● Task to complete
Determine the number of lines in the data below that contain the string "computer", and respond with that number alone.

● The data

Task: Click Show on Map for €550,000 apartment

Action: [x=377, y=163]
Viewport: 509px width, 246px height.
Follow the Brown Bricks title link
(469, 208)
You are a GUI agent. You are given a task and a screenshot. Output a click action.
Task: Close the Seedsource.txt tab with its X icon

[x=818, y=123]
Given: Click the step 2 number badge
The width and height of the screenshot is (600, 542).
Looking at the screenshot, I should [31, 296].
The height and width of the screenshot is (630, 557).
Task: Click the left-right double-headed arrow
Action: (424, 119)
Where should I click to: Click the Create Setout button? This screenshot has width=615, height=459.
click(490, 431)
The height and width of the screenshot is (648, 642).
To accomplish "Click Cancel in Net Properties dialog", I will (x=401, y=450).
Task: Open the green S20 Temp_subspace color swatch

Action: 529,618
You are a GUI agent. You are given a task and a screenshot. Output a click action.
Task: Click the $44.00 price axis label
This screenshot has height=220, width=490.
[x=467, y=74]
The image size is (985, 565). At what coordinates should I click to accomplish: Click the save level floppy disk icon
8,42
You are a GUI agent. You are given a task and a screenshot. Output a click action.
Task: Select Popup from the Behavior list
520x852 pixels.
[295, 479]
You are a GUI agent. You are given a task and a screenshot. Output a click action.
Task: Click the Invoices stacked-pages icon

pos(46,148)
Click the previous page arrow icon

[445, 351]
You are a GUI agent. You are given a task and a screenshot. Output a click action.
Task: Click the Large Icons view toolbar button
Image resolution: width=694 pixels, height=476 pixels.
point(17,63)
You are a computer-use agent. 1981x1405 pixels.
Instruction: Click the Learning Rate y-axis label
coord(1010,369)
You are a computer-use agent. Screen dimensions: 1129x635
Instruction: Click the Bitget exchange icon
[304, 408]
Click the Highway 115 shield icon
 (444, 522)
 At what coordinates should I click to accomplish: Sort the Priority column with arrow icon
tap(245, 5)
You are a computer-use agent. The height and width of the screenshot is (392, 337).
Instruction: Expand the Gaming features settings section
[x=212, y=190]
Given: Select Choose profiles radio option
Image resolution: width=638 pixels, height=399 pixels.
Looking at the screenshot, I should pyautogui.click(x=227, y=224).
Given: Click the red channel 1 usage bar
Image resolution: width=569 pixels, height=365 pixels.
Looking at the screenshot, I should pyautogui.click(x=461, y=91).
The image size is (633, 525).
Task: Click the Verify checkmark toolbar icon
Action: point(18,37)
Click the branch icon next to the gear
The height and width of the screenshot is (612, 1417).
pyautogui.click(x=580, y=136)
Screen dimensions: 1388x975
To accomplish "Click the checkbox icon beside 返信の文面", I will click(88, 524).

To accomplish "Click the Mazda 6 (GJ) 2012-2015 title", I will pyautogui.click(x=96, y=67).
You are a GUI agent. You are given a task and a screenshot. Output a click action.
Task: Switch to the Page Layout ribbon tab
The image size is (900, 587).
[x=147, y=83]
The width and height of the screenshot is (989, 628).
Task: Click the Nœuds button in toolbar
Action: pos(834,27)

● Expected answer
3